Monthly Archives: December 2013

The Freakonomics of Oncall Pay

Wearing the pager. It’s a fact of life for many of us ops folks. I’ve taken part in many a discussion from a management perspective about how oncall duty should be compensated. When the people doing the talking are pointy-haired-manager types who haven’t done oncall themselves, their starting position is often similar to the “per incident support” policies you get from a vendor – if you’re oncall and you get paged, you get paid either a set amount for that incident or an amount proportional to how long you’re working on it. So you might get say $50 per incident, or $25 per hour you’re engaged, for example. And if your oncall duty period goes quietly (no pages), you won’t get anything above your normal salary. Let’s call this the “per incident” model. The other option is a flat wage bump for the period you’re oncall – so for example every week you’re oncall, you get an extra $150 in your check. Let’s call this the “per week” model.


image provided by flickr user hades2k under a Creative Commons license.

I’ve always been a strong advocate for the “per week” model instead of the “per incident” model, because being oncall is an intrusion by your work into your personal life – it reduces your freedom during your time off work, and it does that whether or not you get paged. You can’t fly to Vegas for the weekend, you can’t get sloshed after work, and in some cases you can’t even take a shower or drop your kids at school without arranging for someone to cover you in case there’s an incident while you’re away from the keyboard. Simply being oncall affects your life, and I’ve always felt that people should be compensated for that – not just for the time where they are actively working an issue.

Then I saw _Freakonomics_ and realized there’s an even more powerful argument for the “per week” model: incentives.
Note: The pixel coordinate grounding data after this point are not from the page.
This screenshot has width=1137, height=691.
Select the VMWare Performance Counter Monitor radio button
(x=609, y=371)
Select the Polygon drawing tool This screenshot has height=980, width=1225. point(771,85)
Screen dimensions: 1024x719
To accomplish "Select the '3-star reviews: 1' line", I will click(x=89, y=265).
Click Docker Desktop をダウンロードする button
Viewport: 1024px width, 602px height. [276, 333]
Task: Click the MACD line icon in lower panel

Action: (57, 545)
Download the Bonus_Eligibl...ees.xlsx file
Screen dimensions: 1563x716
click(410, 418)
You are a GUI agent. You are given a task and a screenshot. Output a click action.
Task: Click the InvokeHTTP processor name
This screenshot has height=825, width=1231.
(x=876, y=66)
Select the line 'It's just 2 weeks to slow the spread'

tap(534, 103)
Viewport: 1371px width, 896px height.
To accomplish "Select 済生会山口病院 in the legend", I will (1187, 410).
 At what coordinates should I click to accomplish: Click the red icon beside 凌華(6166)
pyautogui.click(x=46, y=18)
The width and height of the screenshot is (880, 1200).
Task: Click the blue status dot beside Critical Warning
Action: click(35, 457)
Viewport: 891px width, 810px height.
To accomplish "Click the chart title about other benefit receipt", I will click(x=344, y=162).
In the “per incident” model, your compensation goes up when the system has more problems that require oncall support. In theory, people might try to cause incidents so that they will get paged and therefore get more money. Personally I doubt that happens very often, if at all. However, there’s a more subtle influence on root cause analysis and problem management that I think does have real effects. When you’re paid in the “per week” model, you’re strongly incentivized to address the root causes of problems and improve your systems so that during your oncall week it’s more likely that you’ll be able to sleep through every night and live your life normally for that week. So when you do encounter an issue in the “per week” model, you’re going to really want to figure out what caused it, and to make meaningful changes to prevent it from happening the next time around. Fixing the problem completely does you nothing but good – you’re still going to get paid the same oncall pay for your next stint, and you’re going to have a much more pleasant experience when you’re on call. But in the “per incident” model, putting all that effort into root cause and remediation is actually going to cost you money. The next time you’re oncall, each incident you prevented from happening will mean you don’t get the money for working that incident. So consciously or not, it’s likely you’re not going to work quite as hard to make your systems better as you would under the “per week” model. I believe that this can have real effects and result in your systems being less reliable and less stable than they could be.

How does your company do oncall? Is it per week, per incident, or something else? And how do you think that is affecting incentives and outcomes? I’d love to hear your experiences!

PS: I did a little research into military hazard pay to see if there were instructive parallels there. I found Hostile Fire Pay which seems to follow the “per week” model. Anyone have information/thoughts on how incentives have affected this program?